Consolidated Bank Liquidity

Liquidity measures the ability to satisfy current and future cash flow needs as they become due. A bank’s liquidity reflects its ability to meet loan demand, to accommodate possible outflows in deposits and to take advantage of interest rate opportunities in the marketplace. Our liquidity is monitored by management and the Board of Directors, which reviews historical funding requirements, our current liquidity position, sources and stability of funding, marketability of assets, options for attracting additional funds, and anticipated future funding needs, including the level of unfunded commitments. Our goal is to maintain sufficient asset-based liquidity to cover potential funding requirements in order to minimize our dependence on volatile and potentially unstable funding markets.

The principal sources of funds at the Bank are deposits, scheduled amortization and prepayments of investment and loan principal, sales and maturities of investment securities, additional borrowings and funds provided by operations. While scheduled loan payments and maturing investments are relatively predictable sources of funds, deposit inflows and outflows and loan prepayments are greatly influenced by general interest rates, economic conditions and competition. The Consolidated Statement of Cash Flows provides detail on the Company’s sources and uses of cash, as well as an indication of the Company’s ability to maintain an adequate level of liquidity. At March 31, 2023, the balance of cash and cash equivalents was $127.1 million, a decrease of $12.3 million from December 31, 2022. A discussion of the cash provided by and used in operating, investing and financing activities follows.

Operating activities provided $13.8 million and $19.6 million of net cash for the three months ended March 31, 2023 and 2022, respectively. The primary sources of funds were net income from operations and adjustments to net income, such as stock compensation expense and the net change in other assets and liabilities.

Investing activities used $19.9 million and $88.4 million in net cash for the three months ended March 31, 2023 and 2022, respectively. Cash was primarily used to fund new loans.

Securities. The Consolidated Bank’s available for sale investment portfolio amounted to $94.1 million and $95.4 million at March 31, 2023 and December 31, 2022, respectively. This excludes the Parent Company’s securities discussed under the heading “Parent Company Liquidity” below. Projected cash flows from securities based on current estimates over the next twelve months are $9.1 million.
Loans. The SBA loans held for sale portfolio amounted to $23.3 million and $27.9 million at March 31, 2023 and December 31, 2022, respectively. Sales of these loans provide an additional source of liquidity for the Company.
Outstanding Commitments. The Company was committed to advance approximately $489.5 million to its borrowers as of March 31, 2023, compared to $514.8 million at December 31, 2022. At March 31, 2023, $167.3 million of these commitments expire within one year, compared to $177.7 million at December 31, 2022. The Company had $5.8 million and $5.6 million in standby letters of credit at March 31, 2023 and December 31, 2022, which are included in the commitments amount noted above. The estimated fair value of these guarantees is not significant. The Company believes it has the necessary liquidity to honor all commitments. Many of these commitments will expire and never be funded.

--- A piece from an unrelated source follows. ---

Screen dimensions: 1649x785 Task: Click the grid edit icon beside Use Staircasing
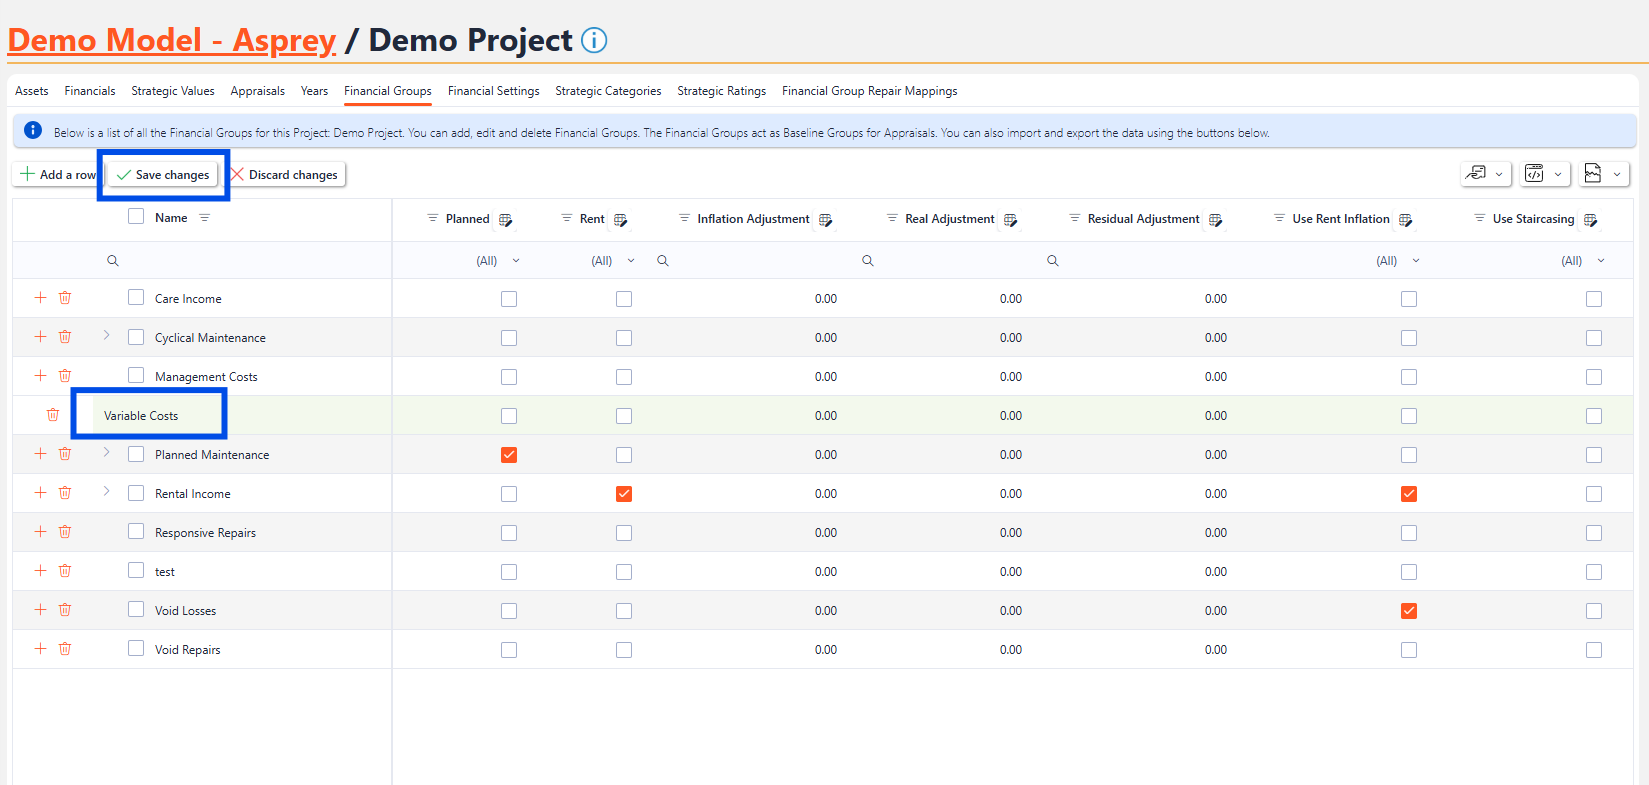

Financing activities provided $18.5 million and $11.7 million in net cash for the three months ended March 31, 2023 and 2022, primarily due to net increase in deposits.

Deposits. As of March 31, 2023, deposits included $315.3 million of government deposits, as compared to $296.5 million at year end 2022.  These deposits are generally short in duration and are very sensitive to price competition. The Company believes that the current level of these types of deposits is appropriate. Included in the portfolio were $286.7 million of deposits from nineteen municipalities with account balances in excess of $5.0 million. The withdrawal of these deposits, in whole or in part, would not create a liquidity shortfall for the Company.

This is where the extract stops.